Uzaklaşma, kimi yerlerde büyük boşluklar halindedir ve buralarda egolara alan açar. Egoyu besleyen arzular birey bilinci tarafından değil, bu uzaklaşma sonucu oluşan boşluklar yani toplum içinde kendilerine bırakılan ya da bırakılmayan boş alanların şekil ve miktarı tarafından kontrol edilir. Gözlemlerimi resmedip yorumu izleyicilere bıraktığım gibi, bu duruma da "dizin" adını veriyor ve bu kelimenin önüne eklenecek sıfatı izleyiciye bırakıyorum.

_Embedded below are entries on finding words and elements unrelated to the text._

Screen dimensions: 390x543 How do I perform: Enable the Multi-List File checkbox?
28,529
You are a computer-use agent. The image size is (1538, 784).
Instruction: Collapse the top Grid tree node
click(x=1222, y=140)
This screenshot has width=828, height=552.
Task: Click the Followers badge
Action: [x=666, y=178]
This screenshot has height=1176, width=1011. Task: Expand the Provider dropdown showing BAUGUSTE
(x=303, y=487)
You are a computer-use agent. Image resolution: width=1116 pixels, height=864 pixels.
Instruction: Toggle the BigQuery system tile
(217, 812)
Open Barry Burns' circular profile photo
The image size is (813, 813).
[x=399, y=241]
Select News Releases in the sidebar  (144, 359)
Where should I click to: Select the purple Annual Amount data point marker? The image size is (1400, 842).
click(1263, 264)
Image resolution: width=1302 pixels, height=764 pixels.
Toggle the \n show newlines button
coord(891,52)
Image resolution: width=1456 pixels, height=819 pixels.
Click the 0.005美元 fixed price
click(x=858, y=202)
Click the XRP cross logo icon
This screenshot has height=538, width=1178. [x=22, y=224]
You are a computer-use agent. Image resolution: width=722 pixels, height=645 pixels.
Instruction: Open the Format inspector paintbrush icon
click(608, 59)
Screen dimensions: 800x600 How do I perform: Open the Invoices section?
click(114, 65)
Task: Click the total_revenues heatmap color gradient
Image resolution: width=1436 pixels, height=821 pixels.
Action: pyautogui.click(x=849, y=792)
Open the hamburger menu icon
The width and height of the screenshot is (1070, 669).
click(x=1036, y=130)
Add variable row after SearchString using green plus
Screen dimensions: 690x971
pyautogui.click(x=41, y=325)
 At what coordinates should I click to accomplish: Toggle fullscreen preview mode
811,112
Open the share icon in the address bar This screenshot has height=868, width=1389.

Toplum içinde bazen kalabalık ve kargaşa kesitleri sunan dizin üyesi bireylere ait kimi uzuvların aşırı hareket halinde olup birey egosunu zirveye taşıdığı görülebilir. Kimi bireylerde kimi uzuvlar ise körelmiş, yer bulamamış ya da daha baskın olan bir başka birey uzvu tarafından yok edilmiştir, ezilmiştir. Bunu bertaraf etmek adına ihtiyaç duyulan yeni alanları açmaya yeltenmek, bütün dengeyi yani toplumu ortadan kaldırır çünkü mevcut hal çerçevesinde bireyler aralarında dinamik bir "ağ" kurmuşlar ve birbirleri sayesinde işlev görmektedirler. Bu zorunlu asimetrik bitişiklik ve etkisellik sonuçta saf realiteyi, doğanın gerçekliğini örter ve tüketir.

Eserlerin yaratımında, toplumsal baskı ve hoyratlıkları geometrileştirme arayışları mevcuttur. Bu arayışlar sonucu obje kenarları halinde görüntü kazanan matematiksel patlamalar daha önce hiç yapılmamış bir cüretle hesaplayıp denediğim uygulamalardır. Gördüğüm toplum-birey yapılanmasını konstrüktif bir anlayışla ve teknik bakımdan geleneksel bir tavırla resmederken, renk olarak kabul edilmeyen beyazı vahşi bir şekilde uygulayarak, genel kanaatlerin ne kadar aksi tarafında bir yerlere ulaşmış olduğumu iletmekte, önermem kapsamındaki resimlerim.

Araştırmalarımın yeni safhası, düşünsel zonların toplum üzerindeki etkilerinin bendeki tezahürü olacak. Ruh ve düşün dünyası ile dürtüler arasında gözlemlediğim örtüşme şekilleri üzerine tespitlerimi tuvallerimde hep birlikte müşahade edeceğiz.